Executive branch agencies in Gov. Charlie Baker’s administration boosted their spending with minority-owned businesses by nearly $20 million in fiscal year 2020, pushing minority contracts to account for more than 6% of the state’s discretionary spending for the first time since 2015, according to data obtained by GBH News.

Overall, Baker's cabinet agencies — such as the Executive Office of Education and the Executive Office of Health and Human Services — reported spending just under $300 million with minority-owned vendors out of a total $4.8 billion in discretionary spending, or about 6.25% of their budgets. Those totals do not include quasi-government agencies like MassPort, MassHousing and the Convention Center Authority.

Baker had set an 8% target for state agency spending with minority-owned businesses. But, as the GBH News Center for Investigative Reporting revealed in September, that target includes tens of millions that state contractors spent with minority-owned businesses that may have nothing at all to do with state contracts. After the GBH report, Baker announced that in future annual reports, the state will no longer combine direct state spending totals with third-party payments to minority firms.

According to an agency-by-agency report on minority contract spending through September — the end of the 2020 fiscal year — obtained by GBH News, most state agencies maintained or slightly increased their rate of minority spending from the prior year.

But the Executive Office of Labor and Workforce Development posted a huge jump in 2020.

In 2019, the agency spent about $2.2 million of its $12.4 million budget with minority vendors. In 2020, it more than tripled minority spending, to $6.8 million, while its overall budget stayed about the same. More than half of its spending went to minority-owned businesses.

A big part of that jump was $3.5 million the agency spent with Nava PBC, a Washington, D.C.-based minority-owned software firm that was not a vendor in 2019. Nava’s website says it was hired to help set up for the new paid family and medical leave program that will take effect in Massachusetts on Jan. 1. The department also boosted its payments to ThinkArgus, a Boston-based minority-owned communications firm, from about $300,000 in 2019 to $1.5 million in 2020, also for work on rolling out the new family and medical leave program.

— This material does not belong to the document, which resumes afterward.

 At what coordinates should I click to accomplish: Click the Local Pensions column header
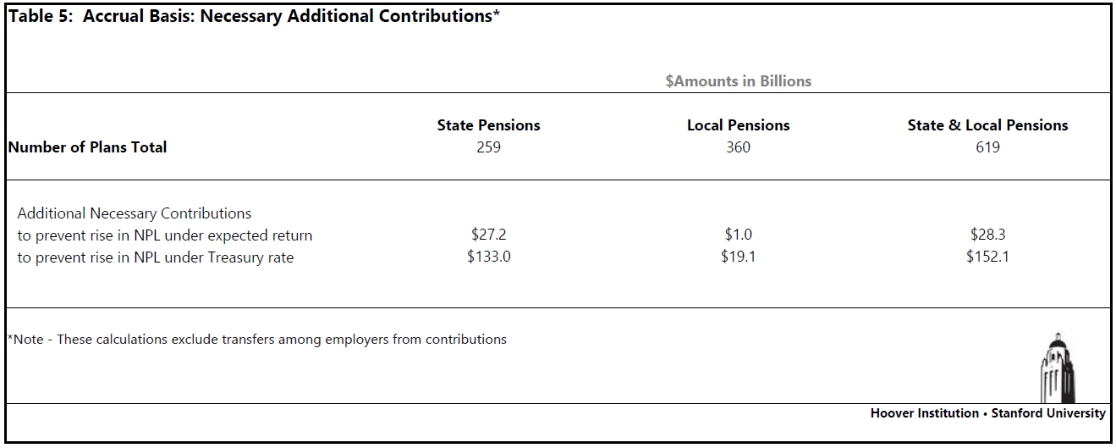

The state’s ability to increase agency spending with minority-owned businesses in 2020 is particularly notable given that national business groups including the U.S. Chamber of Commerce have reported that the COVID-induced economic slowdown has hit minority-owned firms harder than non-minority businesses.

“The Executive Office of Labor and Workforce Development’s increased spending with minority-business enterprises highlights the Baker-Polito administration ongoing efforts to strengthen and improve supplier diversity spending and ensure the commonwealth supports and benefits from its diverse business community,” said Patrick Marvin, communications director for the state’s Executive Office for Administration and Finance. “Since taking office in 2015, the administration has focused on expanding opportunities for diverse businesses across Massachusetts and recently announced a series of comprehensive measures to ensure equal opportunity and increase access for diverse companies in state contracting,” Marvin said.

The governor's announced measures have been partly in response to a series of GBH News reports indicating that the value of government contracts flowing to minority-owned business — and Black-owned businesses in particular — has declined over the past two decades. In fiscal year 1998, the state reported spending over $350 million with minority vendors for goods and services, design and construction. That total included other agencies beyond the executive branch, so it is not directly comparable to the 2020 total the state has thus far reported.

Between 2007 and 2016, Massachusetts also counted Portuguese-owned businesses as “minority-owned,” which inflated the totals for several years until a court reversed that policy. The court order has reduced by tens of millions of dollars the amount of money Massachusetts agencies can claim they spent with minority-owned businesses.